Stored records:
══════════════════════════════
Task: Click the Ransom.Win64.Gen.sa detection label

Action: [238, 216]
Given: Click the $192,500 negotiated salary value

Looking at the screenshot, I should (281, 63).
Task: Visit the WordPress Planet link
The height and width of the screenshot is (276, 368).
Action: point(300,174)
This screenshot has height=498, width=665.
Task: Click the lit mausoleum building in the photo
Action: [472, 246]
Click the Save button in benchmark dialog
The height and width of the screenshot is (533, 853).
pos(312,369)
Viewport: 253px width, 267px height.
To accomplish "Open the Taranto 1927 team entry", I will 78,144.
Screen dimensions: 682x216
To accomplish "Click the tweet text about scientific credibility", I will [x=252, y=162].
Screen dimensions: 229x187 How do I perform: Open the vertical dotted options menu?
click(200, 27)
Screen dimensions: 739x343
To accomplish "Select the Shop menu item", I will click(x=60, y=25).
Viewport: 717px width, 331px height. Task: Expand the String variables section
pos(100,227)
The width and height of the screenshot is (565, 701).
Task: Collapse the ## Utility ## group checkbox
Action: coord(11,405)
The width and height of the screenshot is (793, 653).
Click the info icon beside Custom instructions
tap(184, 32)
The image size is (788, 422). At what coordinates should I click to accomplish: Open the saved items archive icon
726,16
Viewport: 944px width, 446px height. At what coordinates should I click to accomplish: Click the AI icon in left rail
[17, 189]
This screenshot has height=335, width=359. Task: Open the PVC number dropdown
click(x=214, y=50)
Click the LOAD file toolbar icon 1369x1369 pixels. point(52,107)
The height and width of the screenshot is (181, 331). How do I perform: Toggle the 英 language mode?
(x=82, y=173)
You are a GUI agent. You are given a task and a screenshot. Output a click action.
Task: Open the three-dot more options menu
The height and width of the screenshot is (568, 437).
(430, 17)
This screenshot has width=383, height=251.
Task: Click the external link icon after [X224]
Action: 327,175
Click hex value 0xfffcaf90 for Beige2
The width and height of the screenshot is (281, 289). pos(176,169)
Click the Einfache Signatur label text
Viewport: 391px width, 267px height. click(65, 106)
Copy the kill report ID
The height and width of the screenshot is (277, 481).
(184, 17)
══════════════════════════════
What the task asks: Retype exactly, please, only the lines of the entries that run from the one containing "The height and width of the screenshot is (181, 331)." to the last.

Written solution:
The height and width of the screenshot is (181, 331). How do I perform: Toggle the 英 language mode?
(x=82, y=173)
You are a GUI agent. You are given a task and a screenshot. Output a click action.
Task: Open the three-dot more options menu
The height and width of the screenshot is (568, 437).
(430, 17)
This screenshot has width=383, height=251.
Task: Click the external link icon after [X224]
Action: 327,175
Click hex value 0xfffcaf90 for Beige2
The width and height of the screenshot is (281, 289). pos(176,169)
Click the Einfache Signatur label text
Viewport: 391px width, 267px height. click(65, 106)
Copy the kill report ID
The height and width of the screenshot is (277, 481).
(184, 17)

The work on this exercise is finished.